O que te levou, inicialmente, a querer explorar este tema? Já foi com a ideia de fazer o livro? Ou seja, nasceu primeiro a ideia de fazer algo sobre o tema ou a ideia de fazer um livro?
A ideia de fazer um livro era um desejo e um sonho antigo, no entanto, nunca imaginei que seria algo neste registo. Tudo começou quando me deparei com um artigo do Guardian sobre músicos que tinham um segundo emprego. Achei que seria um tema muito interessante de explorar em Portugal, onde é quase impossível para a classe artística sobreviver com rendimentos gerados pela sua arte. Esta ideia surgiu numa altura em que me tinha despedido do meu emprego anterior, como editor de cultura da NiT, e estava a enviar diversas sugestões para fazer artigos enquanto freelancer. A ideia foi rejeitada por vários meios de comunicação, mas sentia que tinha imenso potencial e era um tema importante, por isso não queria desistir deste trabalho. Pensei em formatos alternativos e lembrei-me de que, explorando as outras tantas dificuldades que os músicos enfrentam em Portugal, teria material suficiente para fazer um livro e registar de uma forma mais séria e duradoura esta problemática.
Apresentaste a ideia numa fase inicial à CISMA ou apresentaste logo o livro completo?
Quando decidi avançar com o livro, a CISMA foi a primeira editora que contactei, através de sugestão do Bruno dos Reis, antigo director criativo do GRETUA. Apresentei a ideia ao Jorge Ferreira da CISMA, partilhei com ele um artigo sobre as dificuldades que os músicos sentem a pagar rendas de salas de ensaio que fiz para a CCA, que seria um dos capítulos do Fora de Horas, e ele comprometeu-se a apoiar a ideia. Tirando esse capítulo, foi tudo escrito de raiz após ter recebido a luz verde da CISMA.
Certamente, já terias noção e algum conhecimento sobre a realidade que retrataste. O que é que te surpreendeu mais ao fazeres este trabalho? Descobriste coisas novas?

----------------

Enumere todas as organizações e publicações referidas pelo nome no excerto, sem incluir o título do livro.

DADOS FORNECIDOS:
----------------

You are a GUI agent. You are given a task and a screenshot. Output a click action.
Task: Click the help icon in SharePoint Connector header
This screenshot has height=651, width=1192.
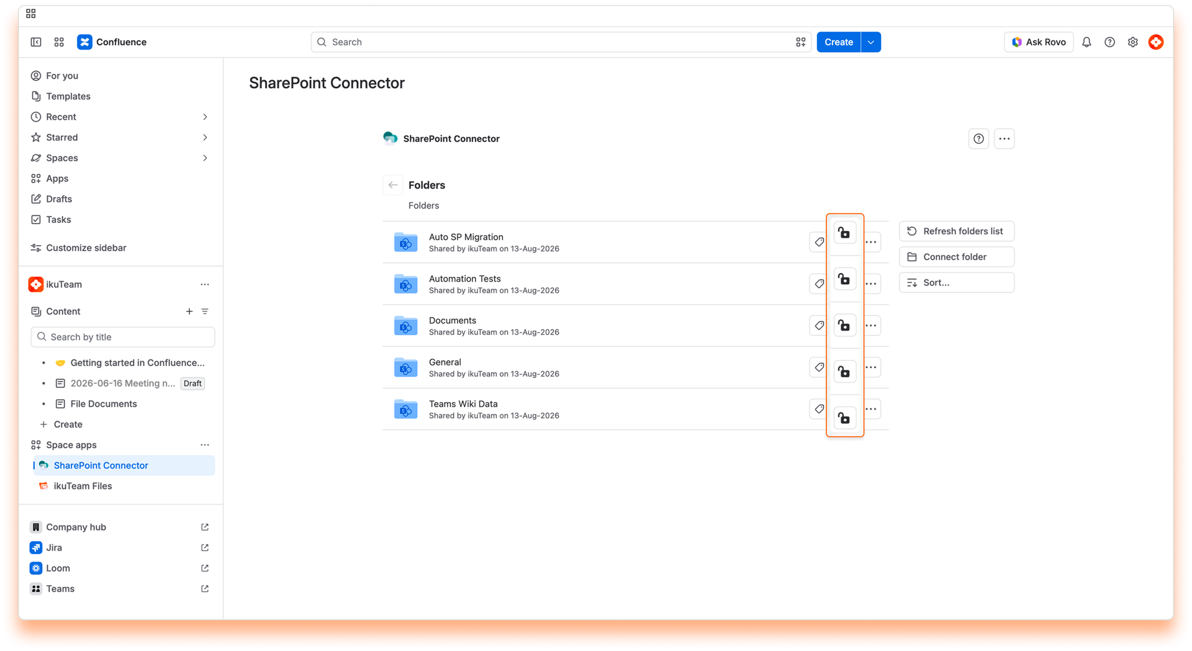tap(978, 139)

----------------

RESULTADO:
- Guardian
- NiT
- CISMA
- GRETUA
- CCA